Seems that for gemini-pro-vision, model_info doesn't have output_cost_per_character and that's the unit used to calculate cost for this model and thus causes an error response to be returned.

Relevant log output

litellm.litellm_core_utils.llm_cost_calc.google.cost_per_character():                 Defaulting to (cost_per_token * 4) calculation for completion_cost
Exception occured - model info for model=gemini-1.0-pro-vision does not have 'output_cost_per_character'-pricing
model_info={'key': 'gemini-1.0-pro-vision', 'max_tokens': 2048, 'max_input_tokens': 16384, 'max_output_tokens': 2048, 'input_cost_per_token': 2.5e-07, 'cache_creation_input_token_cost': None, 'cache_read_input_token_cost': None, 'input_cost_per_character': None, 'input_cost_per_token_above_128k_tokens': None, 'output_cost_per_token': 5e-07, 'output_cost_per_character': None, 'output_cost_per_token_above_128k_tokens': None, 'output_cost_per_character_above_128k_tokens': None, 'output_vector_size': None, 'litellm_provider': 'vertex_ai-vision-models', 'mode': 'chat', 'supported_openai_params': ['temperature', 'top_p', 'max_tokens', 'stream', 'tools', 'tool_choice', 'response_format', 'n', 'stop', 'extra_headers'], 'supports_system_messages': None, 'supports_response_schema': None, 'supports_vision': True, 'supports_function_calling': True, 'supports_assistant_prefill': False}
Traceback (most recent call last):
  File "/usr/local/lib/python3.11/site-packages/litellm/litellm_core_utils/llm_cost_calc/google.py", line 155, in cost_per_character
    "output_cost_per_character" in model_info
AssertionError: model info for model=gemini-1.0-pro-vision does not have 'output_cost_per_character'-pricing
model_info={'key': 'gemini-1.0-pro-vision', 'max_tokens': 2048, 'max_input_tokens': 16384, 'max_output_tokens': 2048, 'input_cost_per_token': 2.5e-07, 'cache_creation_input_token_cost': None, 'cache_read_input_token_cost': None, 'input_cost_per_character': None, 'input_cost_per_token_above_128k_tokens': None, 'output_cost_per_token': 5e-07, 'output_cost_per_character': None, 'output_cost_per_token_above_128k_tokens': None, 'output_cost_per_character_above_128k_tokens': None, 'output_vector_size': None, 'litellm_provider': 'vertex_ai-vision-models', 'mode': 'chat', 'supported_openai_params': ['temperature', 'top_p', 'max_tokens', 'stream', 'tools', 'tool_choice', 'response_format', 'n', 'stop', 'extra_headers'], 'supports_system_messages': None, 'supports_response_schema': None, 'supports_vision': True, 'supports_function_calling': True, 'supports_assistant_prefill': False}

Twitter / LinkedIn details

No response

krrishdholakia commented 2 months ago

Hi @rambihari can you share a minimal script to repro the issue.
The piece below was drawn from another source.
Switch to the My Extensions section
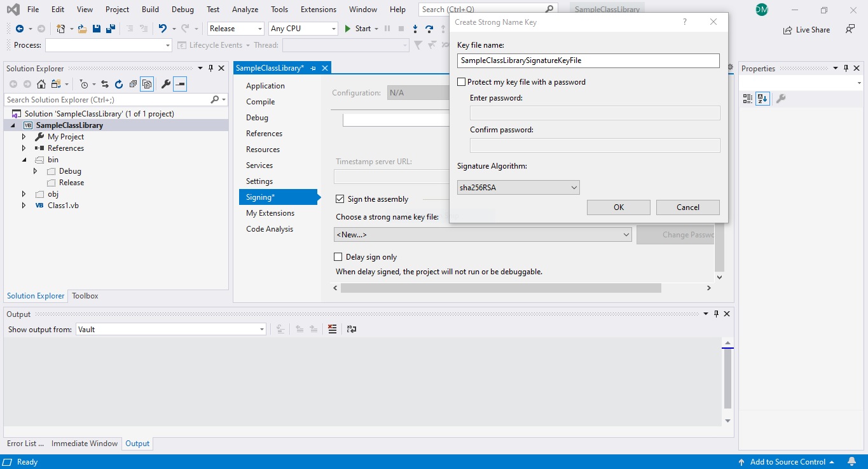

Cost tracking is done in a separate thread, and shouldn't be causing the call to fail.

rambihari commented 2 months ago

Hey Krish sure I've attached the script, hopefully you're able to reproduce what I'm seeing on my end.

Thanks, Ram

On Wed, Sep 18, 2024 at 10:57 AM Krish Dholakia @.***> wrote:

Hi @rambihari https://github.com/rambihari can you share a minimal script to repro the issue. Cost tracking is done in a separate thread, and shouldn't be causing the call to fail.

— Reply to this email directly, view it on GitHub https://github.com/BerriAI/litellm/issues/5768#issuecomment-2359086222, or unsubscribe https://github.com/notifications/unsubscribe-auth/AJD5WK3EFHSHLBEDIEKA5DDZXG5KJAVCNFSM6AAAAABOOAJ5J6VHI2DSMVQWIX3LMV43OSLTON2WKQ3PNVWWK3TUHMZDGNJZGA4DMMRSGI . You are receiving this because you were mentioned.Message ID: @.***>

krrishdholakia commented 2 months ago

Hi @rambihari i don't see a script

rambihari commented 2 months ago

Attached here directly.

litellm_completions.zip

krrishdholakia commented 2 months ago

Thanks @rambihari

krrishdholakia commented 2 months ago

    # Current support for Vertex Anthropic models is limited to certain regions
    if "claude-3-opus" in inputs["model"]:
        litellm.vertex_location = "us-east5"
    elif "claude-3" in inputs["model"]:
        litellm.vertex_location = "us-central1"
    else:
        litellm.vertex_location = GCP_REGION

@rambihari you don't need to do this. you can just pass in the vertex_location as a completion arg

completion(...,vertex_location=GCP_REGION)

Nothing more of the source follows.